The deficit has been attributed to insufficient supply chain integration which remains a nagging issue in achieving self-sustenance. The deficit was previously filled through a combination of massive legal imports through the ports and unabated smuggling through the many porous land borders.

Rotimi Williams, CEO, Kereskuk rice farm, which is said to cover 45,000 hectares in Nasarawa State, in a previous chat with BusinessDay, took exceptions with the sincerity and practicality of achieving sufficiency in rice production, considering current realities.
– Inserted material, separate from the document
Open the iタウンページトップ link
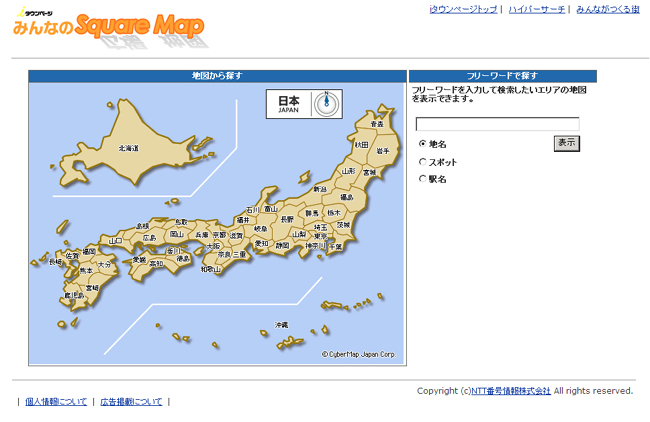The image size is (650, 422). (x=463, y=9)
“Do we even know what our consumption is? If we keep pretending like smuggling is not part of our consumption, then we will never really address this issue,” said Williams.
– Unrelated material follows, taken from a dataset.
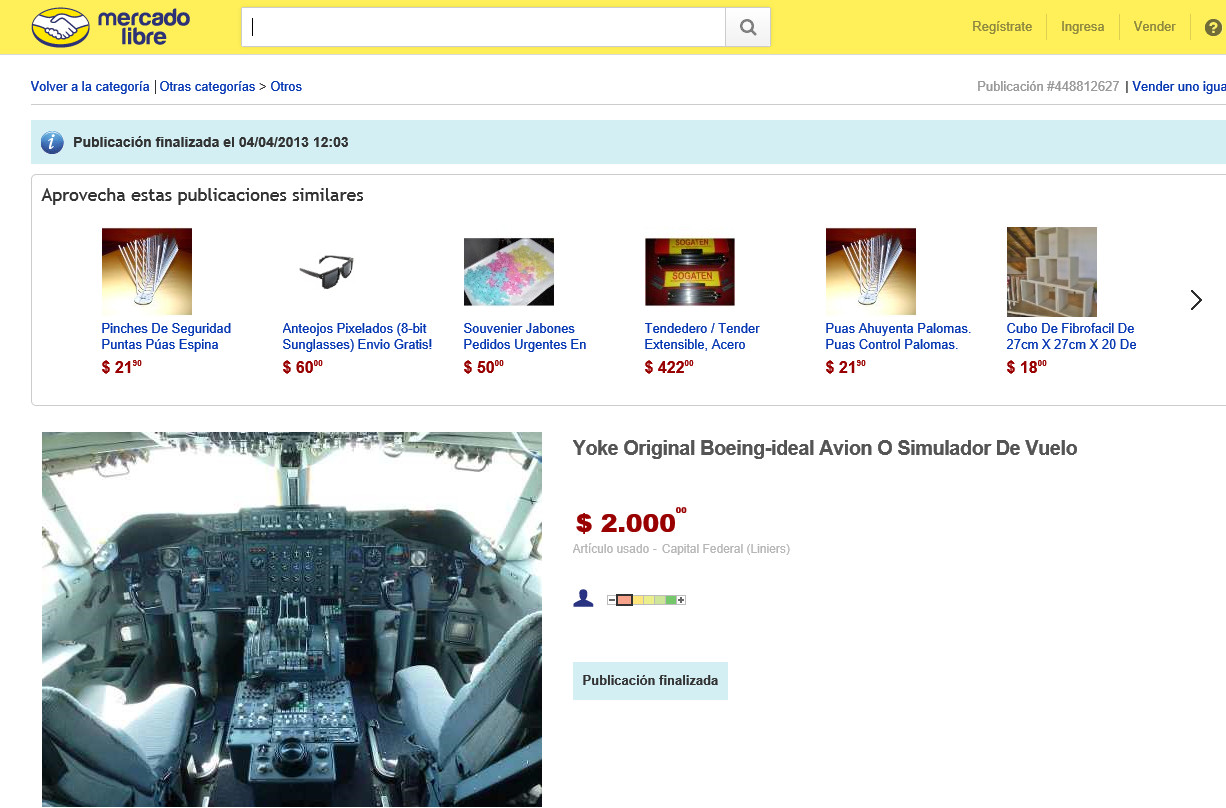Open the Anteojos Pixelados sunglasses thumbnail

click(327, 271)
Officers of the Nigerian Customs Service are also allegedly aiding activities of smugglers by collecting bribes, and turning a blind eye to massive smuggling despite the anticorruption rhetoric of the Buhari administration.

While the Federal Government is closing borders in the south to check rice smuggling, Nigeria continues to subsidise petrol for the West Africa sub-continent as smuggling of refined petrol continues unabated at its northern borders.

Henry Ikem-Obih, NNPC’s chief operating officer, downstream, at the Nigeria Oil and Gas conference held in Abuja in July, said while the pump price of PMS in Nigeria was N145 per litre, the cost in many other West African markets was between N350 to N430 per litre providing a lucrative smuggling venture across the borders.

NNPC has blamed smuggling of the commodity for the sharp rise in the volume of fuel imported for local consumption from 35 million litres per day in 2015 to over 55 million litres per day currently. Subsidy spend has since shot up to over N1.4 trillion annually to fund an obsession with cheap petrol.

The Seme Border Customs said in January that it generated N4.4 billion in the first six months of 2019 which translates roughly to N24.4 million revenue being lost each day by the closure.
“The closure of the border without any formal notice to businesses and companies who use the corridors further imperils Nigeria’s ease of doing business ranking,” said Vincent Nwani, an investment and business consultant based in Lagos.

Nwani said that Nigerian borders cannot be closed by a mere order without any protocol and despite a subsisting West Africa Trade Protocol Agreement that allows for mutually opened borders. It poses both economic and reputational risks for the country.

Buhari’s policies to force home-grown production of food without the right conditions continue to fuel poverty and strain economic growth, analysts say.

Under Buhari’s watch, Nigeria has slipped into a recession, seen double-digit inflation, spending more servicing loans than on health and education, has become the poverty capital of the world and embraced a foreign exchange policy that rations dollars for milk imports, threatening a generation of children with stunted growth.

Nigeria’s economic growth slowed in the first quarter of 2019, after the oil sector, the country’s biggest foreign-exchange earner, contracted.

Gross domestic product in Africa’s largest oil producer expanded by 2.01 percent in the three months through March from a year earlier, the National Bureau of Statistics (NBS) said in May.

That compares with 2.4 percent expansion in the fourth quarter (Q4) of 2018.
“Q3 GDP data is going to take the hit from this border closure,” an economist who did not want his name in print told BusinessDay. “But that data won’t come out until early 2020.”

Yusuf of LCCI counsels that the Federal Government should strengthen the capacity of state institutions at the borders and use more technology in tackling the problem.

“Scanners at the nation’s borders and seaports have not functioned for over a year. We should deploy drone technology and strengthen intelligence. Above all, we need to deal with the people issues. The system should hold relevant institutions and their leadership accountable for lapses in the discharge of their duties,” he said.